USA TODAY International Edition

‘Child bride’ bill stalls as some groups push for parents’ rights

- Deborah Yetter

FRANKFORT, Ky. – A bill to make 18 the legal age for marriage in Kentucky has stalled in a state Senate committee amid concerns about the rights of parents to let children wed at a younger age, according to several lawmakers.

Known as the “child bride” bill, Senate Bill 48 was pulled off the agenda just hours before a scheduled vote by the Senate Judiciary Committee for the second time in two weeks.

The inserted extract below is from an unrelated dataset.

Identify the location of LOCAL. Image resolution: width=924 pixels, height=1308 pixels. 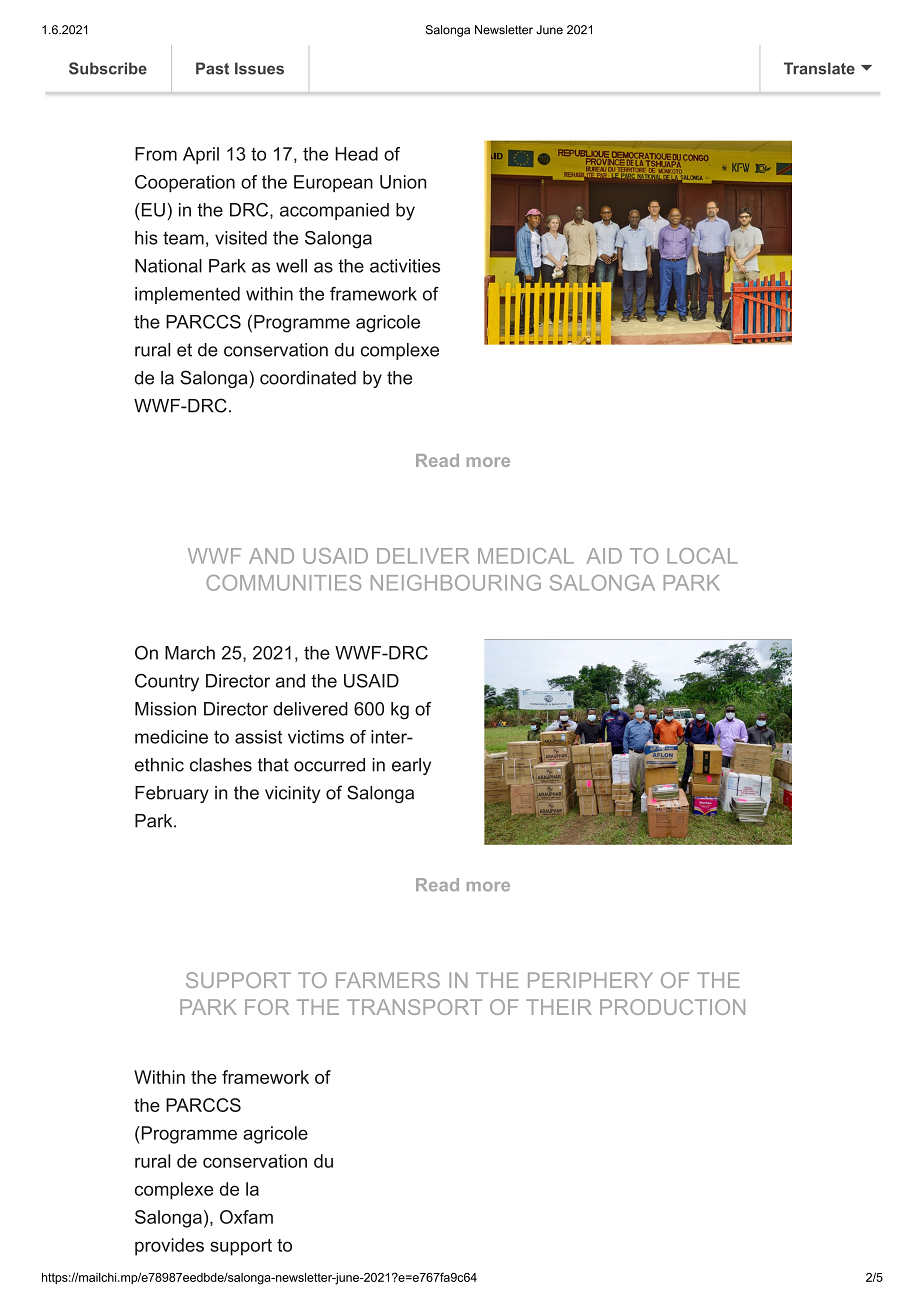
(702, 556).
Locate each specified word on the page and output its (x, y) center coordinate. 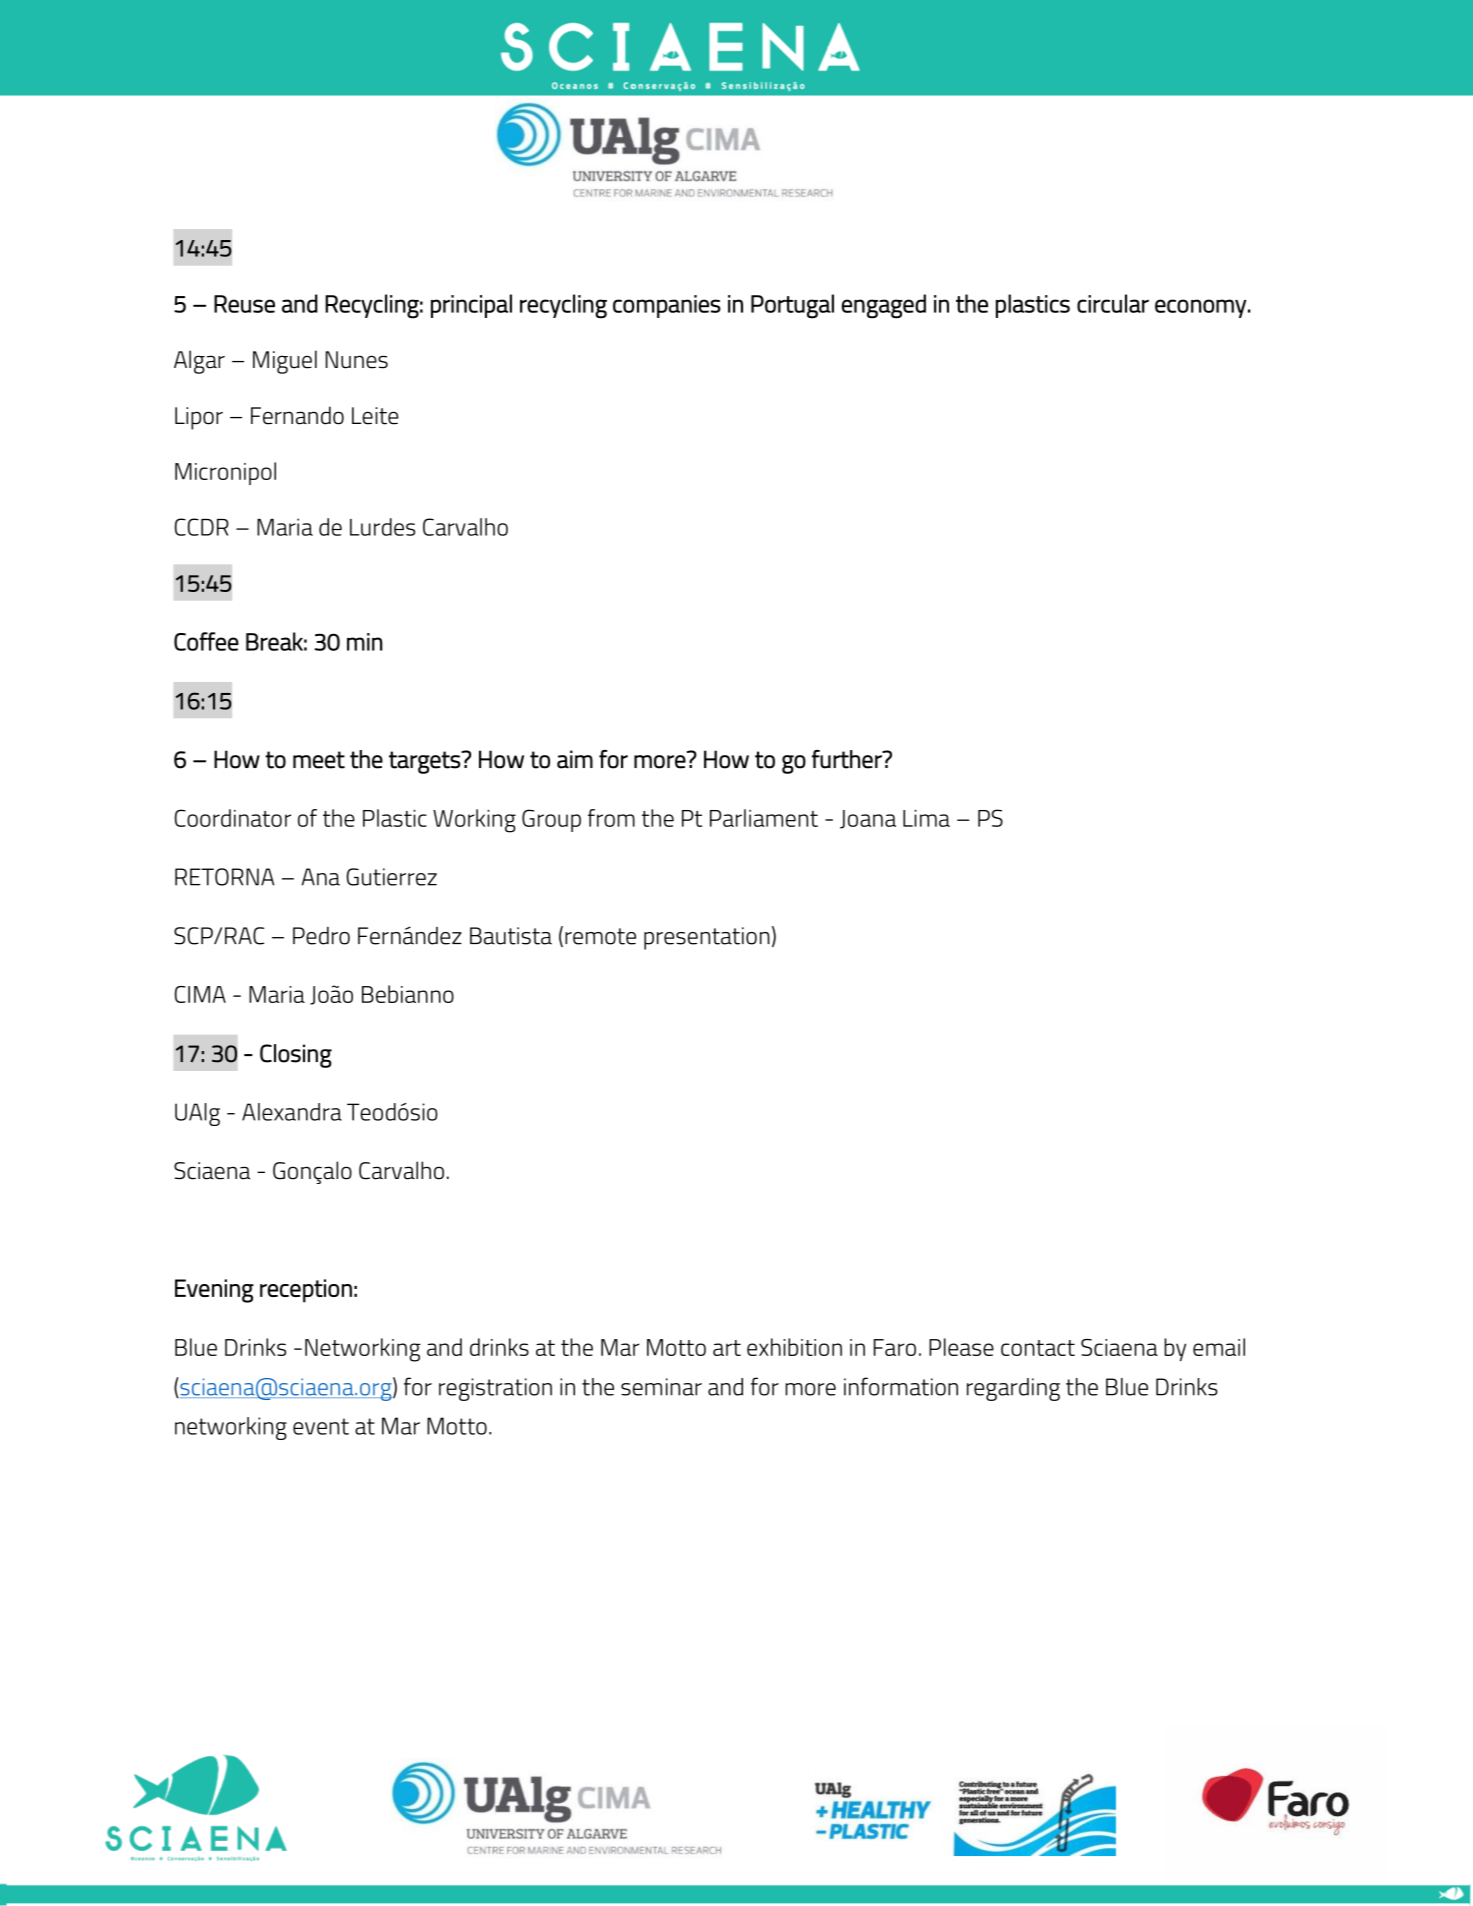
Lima (926, 818)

“SO disappoint­ed! My SB 48 (outlaw child marriage) won’t be called for a vote,” sponsor Julie Raque Adams, a Louisville Republican, said in a tweet early Thursday. “It is disgusting that lobbying organizati­ons would embrace kids marrying adults. We see evidence of parents who are addicted, abusive, neglectful pushing their children into predatory arms. Appalling.”

Eileen Recktenwal­d, the executive director of the Kentucky Associatio­n of Sexual Assault Programs, was more outspoken.

“This is legalized rape of children,” she said. “We cannot allow that to continue in Kentucky, and I cannot believe we are even debating this.”

The bill’s supporters have said underage marriages most often involve a teenage girl marrying an older man and may have involved sexual exploitati­on of the girl.

Adams, in an interview, declined to say who was lobbying against the bill other than to say it involved people concerned about parents’ rights.

Donna Pollard, a Louisville woman who said she was married at 16 to an older man who began sexually abusing her at 14, has advocated for the bill. She said opponents include the Kentucky Family Foundation, a Lexington-based conservati­ve group that lobbies on social issues. Family Foundation Executive Director Kent Ostrander did not respond to requests for comment.